I don't know about you, but when I read, I sometimes come across an author that I feel particularly close to, whether it's for their style or the themes explored in their writings. In these cases, the effect produced by the first "consumed" work is one of infatuation, an irrational passion that drives me to go to the bookstore and buy, one after the other, the books published by said writer.

Well, with Friedrich Dürrenmatt, something similar happened. Thanks to the beautiful Rai dramas based on his novels and the reading of the stunning The Pledge, I acquired more material, tracking it down feverishly after bending among the shelves in search of the letter D.

Among Dürrenmatt's books, one of my favorites is The Suspect, a thriller (or perhaps an "anti-thriller," as it would rightly be defined) in which the Swiss writer immediately projects us into a medical environment, as the protagonist, the elderly commissioner Bärlach, is hospitalized after a heart attack.

Bärlach is quite unwell, close to retirement, and an incurable disease seems to mark his time like a relentless clock. It is up to Dr. Hungertobel, the commissioner’s friend (a man as meticulous with his patients as he is ignorant of the mechanisms that drive the human soul, the policeman would say), to take care of his health and try to lift his spirits.

Bärlach is cultured, ironic, cynical, a humanist who believes in justice (can one still believe in anything these days?) and is convinced of the need to fight Evil in all its forms.

One day, the commissioner sees a photograph of Dr. Nehle in an old issue of "Life," a Nazi doctor who, in the Stutthof concentration camp, operated on his victims without anesthesia. He shows the image to his friend Hungertobel, who, astonished, recognizes in the photo a colleague of his, Dr. Fritz Emmenberger, owner of a luxurious clinic in Zurich, an unsettling being who, in the past, had operated precisely without narcosis. Hungertobel remembers his insane, exalted eyes and his torturer's gaze as he, unperturbed, performed a risky throat operation.

Could Nehle and Emmenberger be the same person? Impossible, the former committed suicide, and the latter is a successful doctor, worshiped by his patients, "filthy rich", as if he were a god. And yet, the suspicion creeps into the minds of Bärlach and Hungertobel, because suspicion, as Dürrenmatt recalls, "is a terrifying thing, it is the devil's flour" and it is impossible to rid oneself of it.

Convinced of this, Bärlach asks Hungertobel to have himself admitted to Emmenberger's clinic, almost as if he were a cat eager to catch yet another mouse (this is how the policeman defines himself in The Judge and His Hangman) and to fight a new and desperate battle against the forces of Evil.

Without going into details that would spoil the read (today it would be said "spoiler"), I can say that The Suspect is a beautiful book, in which Dürrenmatt's fluid and elegant prose outlines a barren, desolate world where human beings seem to be in constant conflict with each other, a universe governed by the laws of chance against which every attempt to restore order or rationality is shattered.

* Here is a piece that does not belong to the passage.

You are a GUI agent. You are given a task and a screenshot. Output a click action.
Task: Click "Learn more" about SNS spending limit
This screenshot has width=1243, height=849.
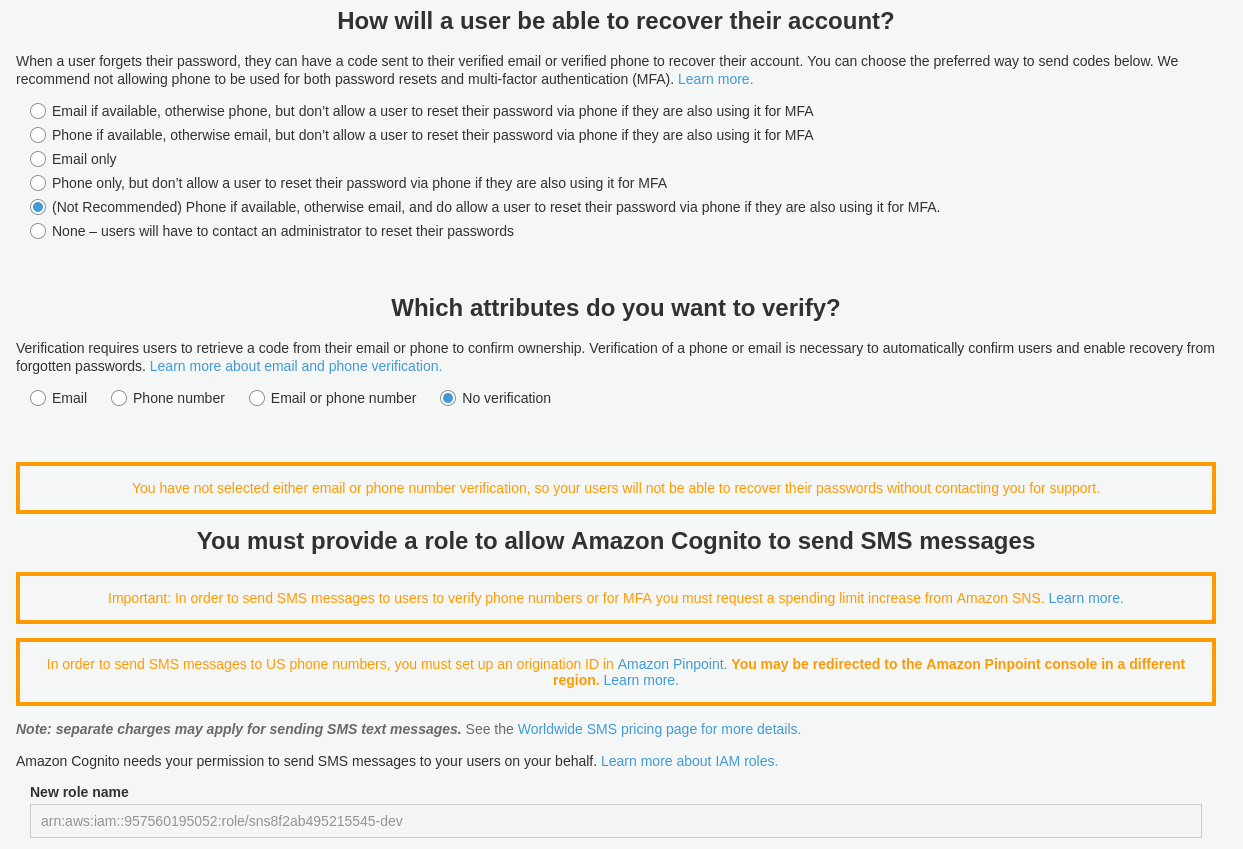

And God, what has happened to him? Is he perhaps dead, as Friedrich Nietzsche claimed? More than dead, he is absent, light years distant, observing human beings a bit like Dr. Emmenberger/Nehle: like a cold and detached idol.

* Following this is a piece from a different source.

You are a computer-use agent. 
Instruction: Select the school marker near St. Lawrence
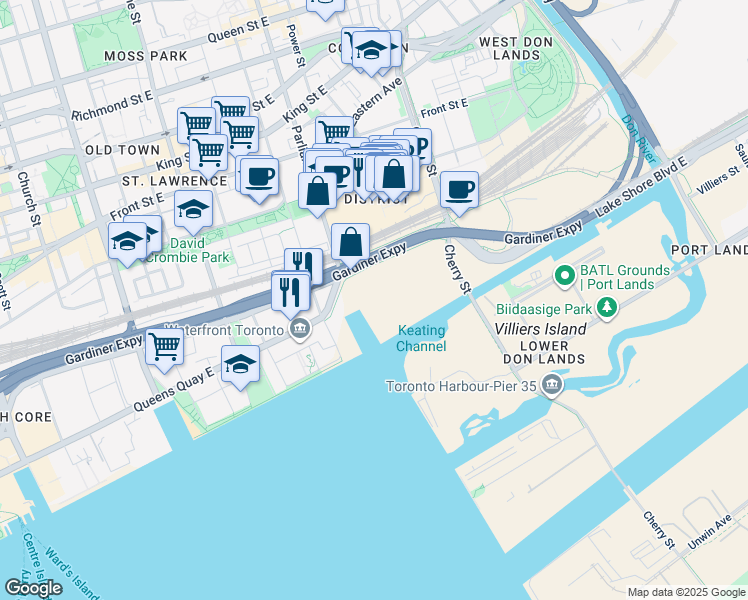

One of the most interesting aspects of the novel are undoubtedly the dialogues, full of considerations about man, existence, God and religion, hope, faith, and freedom. Dialogues that may weigh down the narrative for some, but for others will appear profound, ready to enrich the classic scheme of the mystery novel and lead it elsewhere, to refined, philosophical, authorial territories.

Finally, it is impossible not to mention a mechanism of subversion of the mystery genre, of sabotage of some of its basic rules. Here, there is no brilliant investigator, but a ailing commissioner who perhaps, in his heart of hearts, acts also to prove to others that he is still alive rather than out of faith in justice, as suggested by a character whose name I will not reveal.

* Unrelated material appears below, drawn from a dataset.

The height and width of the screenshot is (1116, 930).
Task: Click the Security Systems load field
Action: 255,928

Bärlach will risk a great deal, and only external intervention will manage to avoid the worst. And in the end, the impression is that no order has been restored, that Evil is something universal and hidden, infamous, always ready to emerge and manifest itself in the most insidious and cruel forms.

An excellent book, among the best written by Friedrich Dürrenmatt, The Suspect also inspired Italian television, to the point that, in the Seventies, a beautiful drama was created featuring actors of the caliber of Paolo Stoppa and Adolfo Celi. I recommend watching it, because in my opinion, it perfectly conveys the unsettling atmospheres of a novel which, without doubt (although it is difficult to not have one), I include among my all-time favorites.